Reproduce the lines below verbatim, omitting the pictures from your copy.

> _DATA SHOWN_:

[Start of section]

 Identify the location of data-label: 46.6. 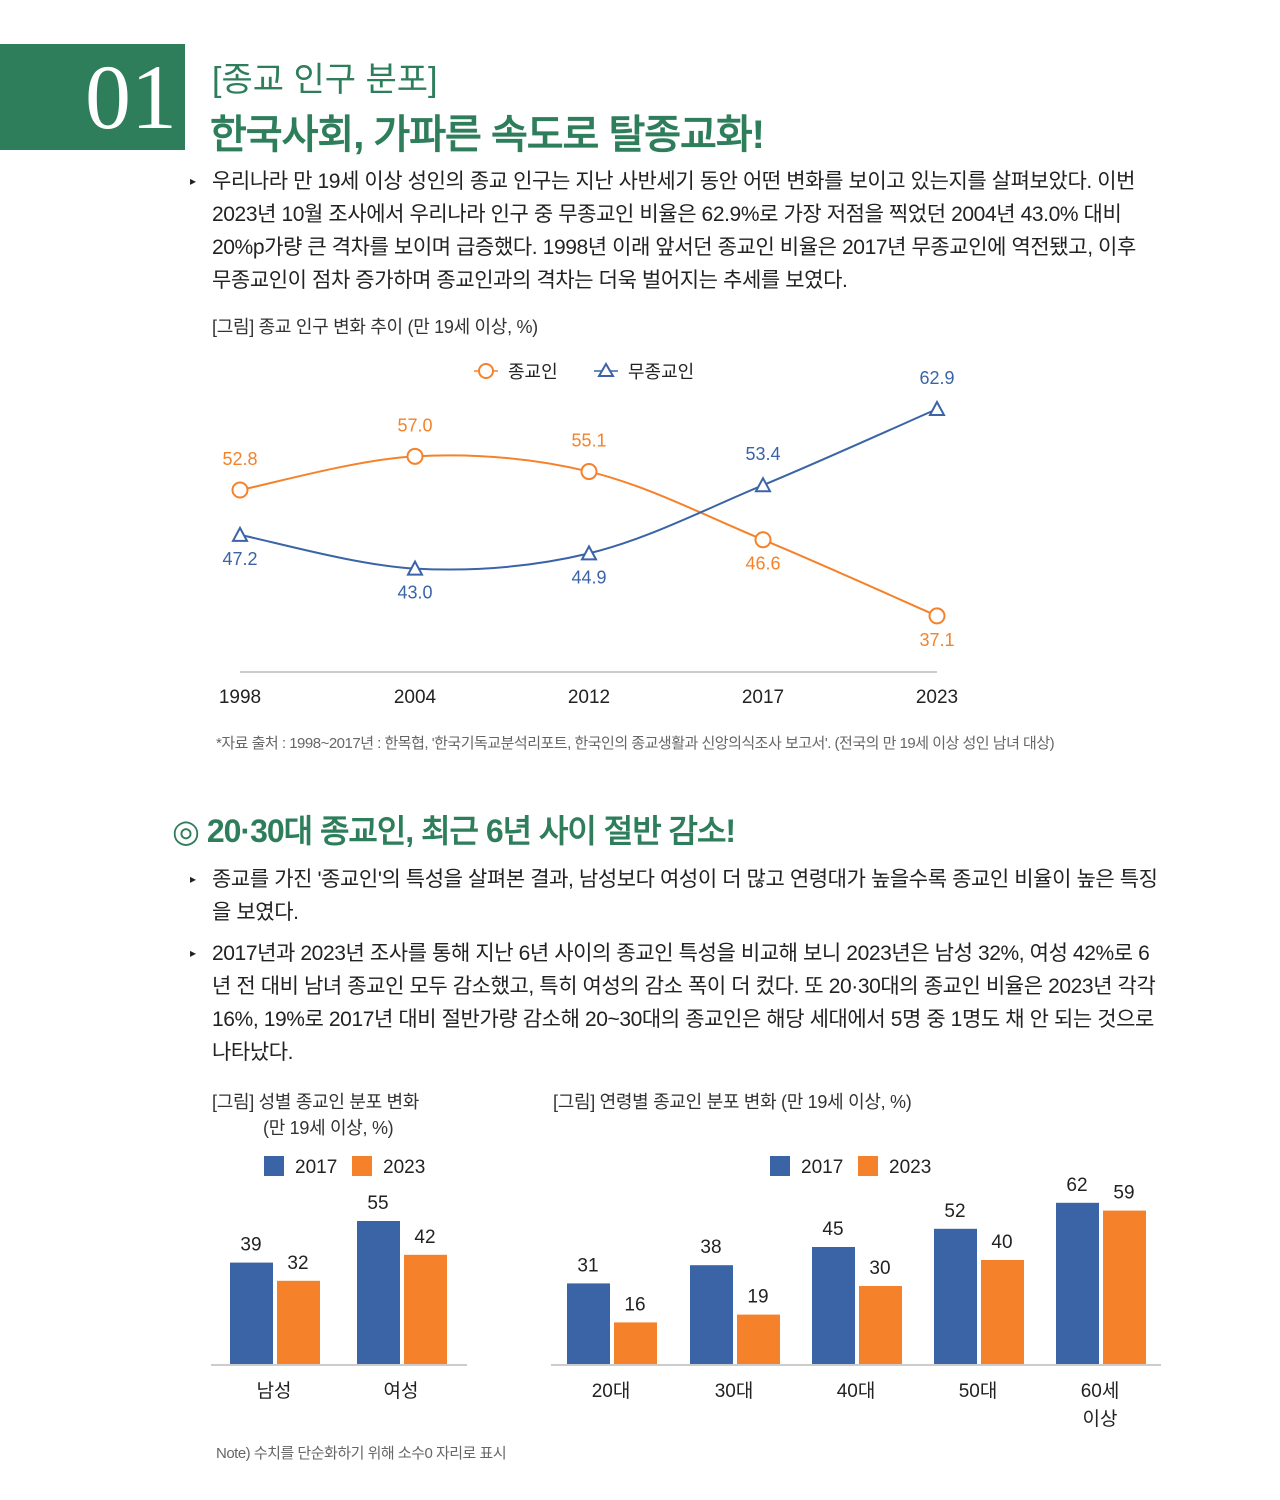
(762, 564).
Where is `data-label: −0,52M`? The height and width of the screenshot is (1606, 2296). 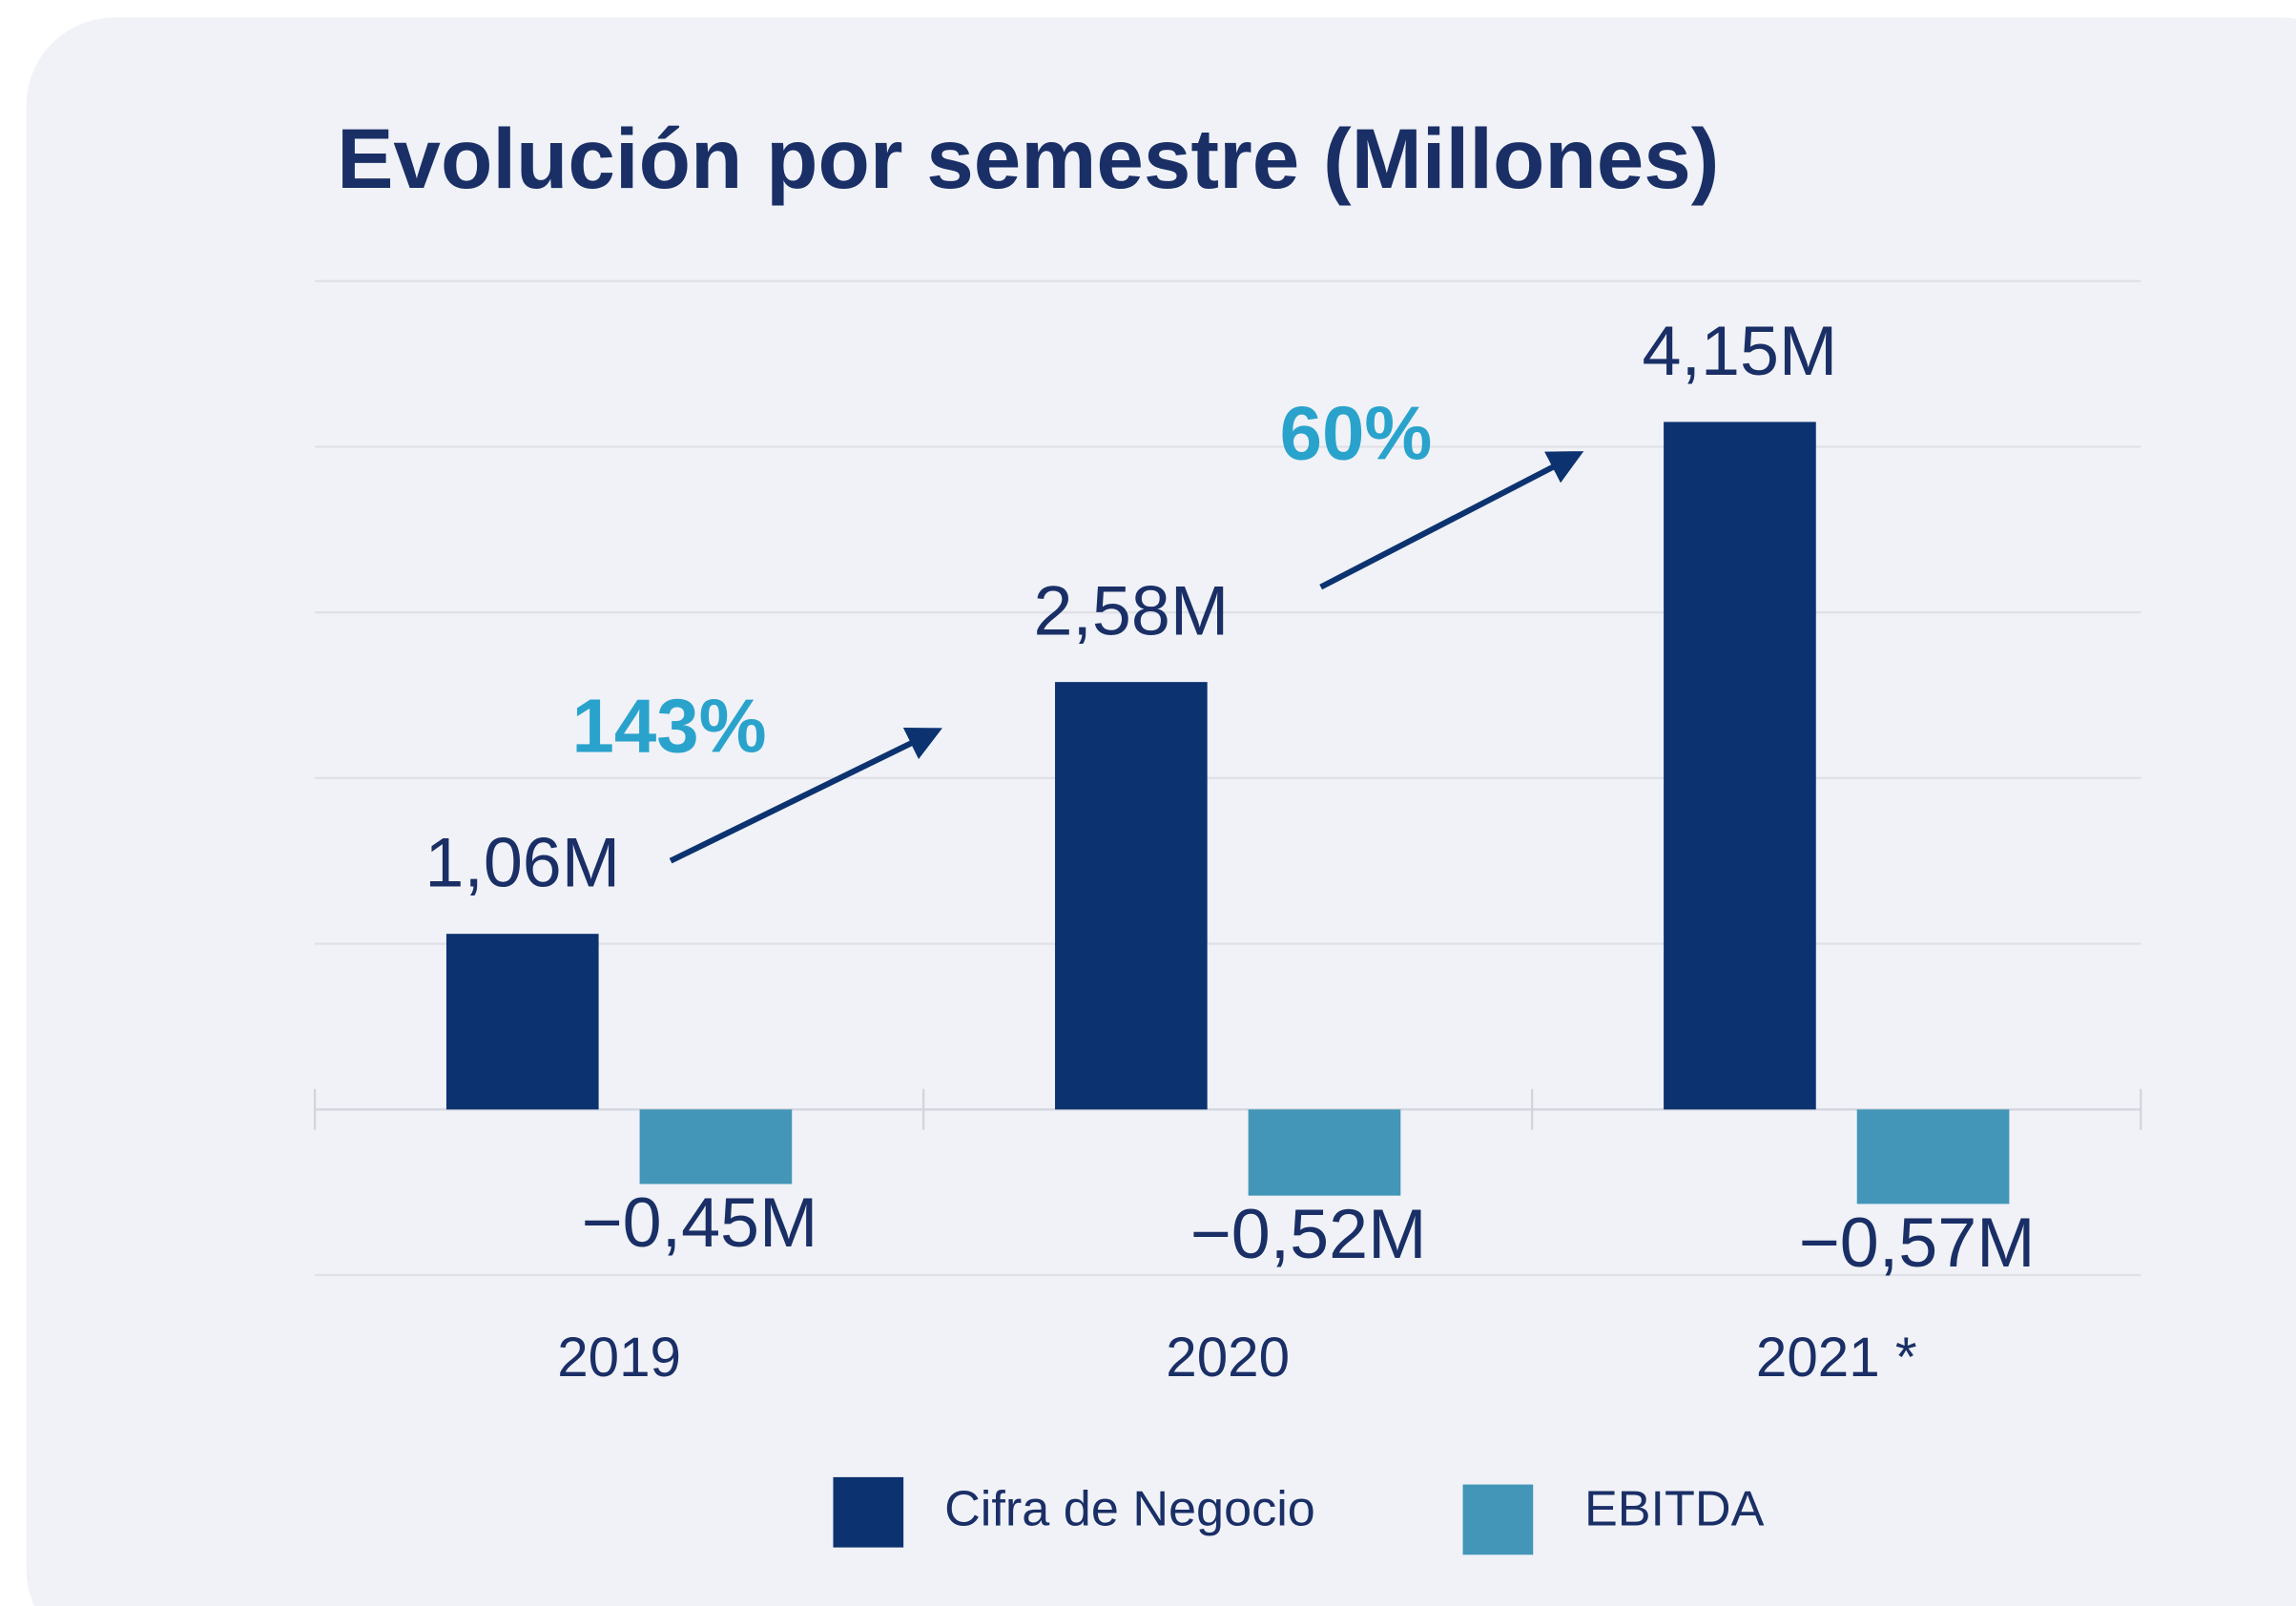
data-label: −0,52M is located at coordinates (1308, 1233).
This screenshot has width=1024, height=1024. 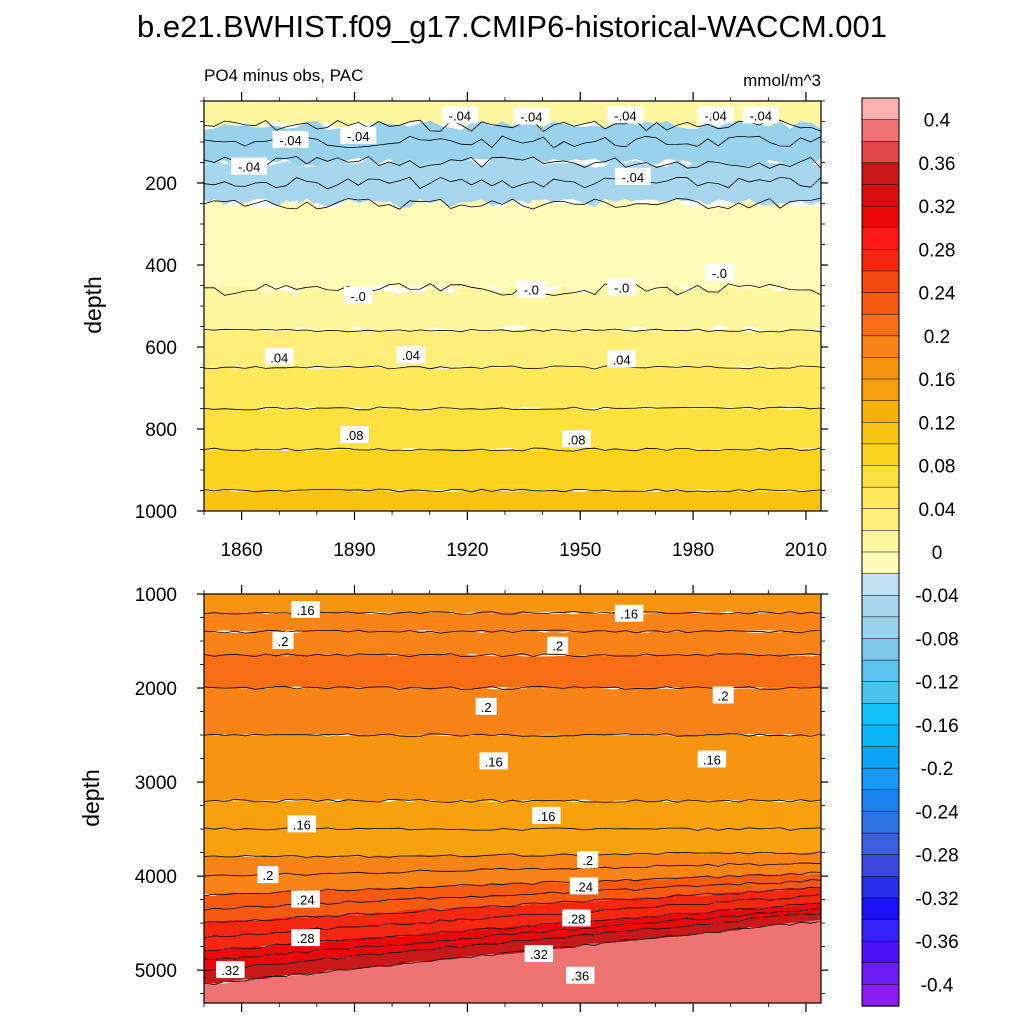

[End of section]

> _EXPECTED ANSWER_:
 Identify the location of data-label: 46.6. 
(762, 564).
Where is `data-label: −0,52M`? The height and width of the screenshot is (1606, 2296). 
data-label: −0,52M is located at coordinates (1308, 1233).
This screenshot has width=1024, height=1024. 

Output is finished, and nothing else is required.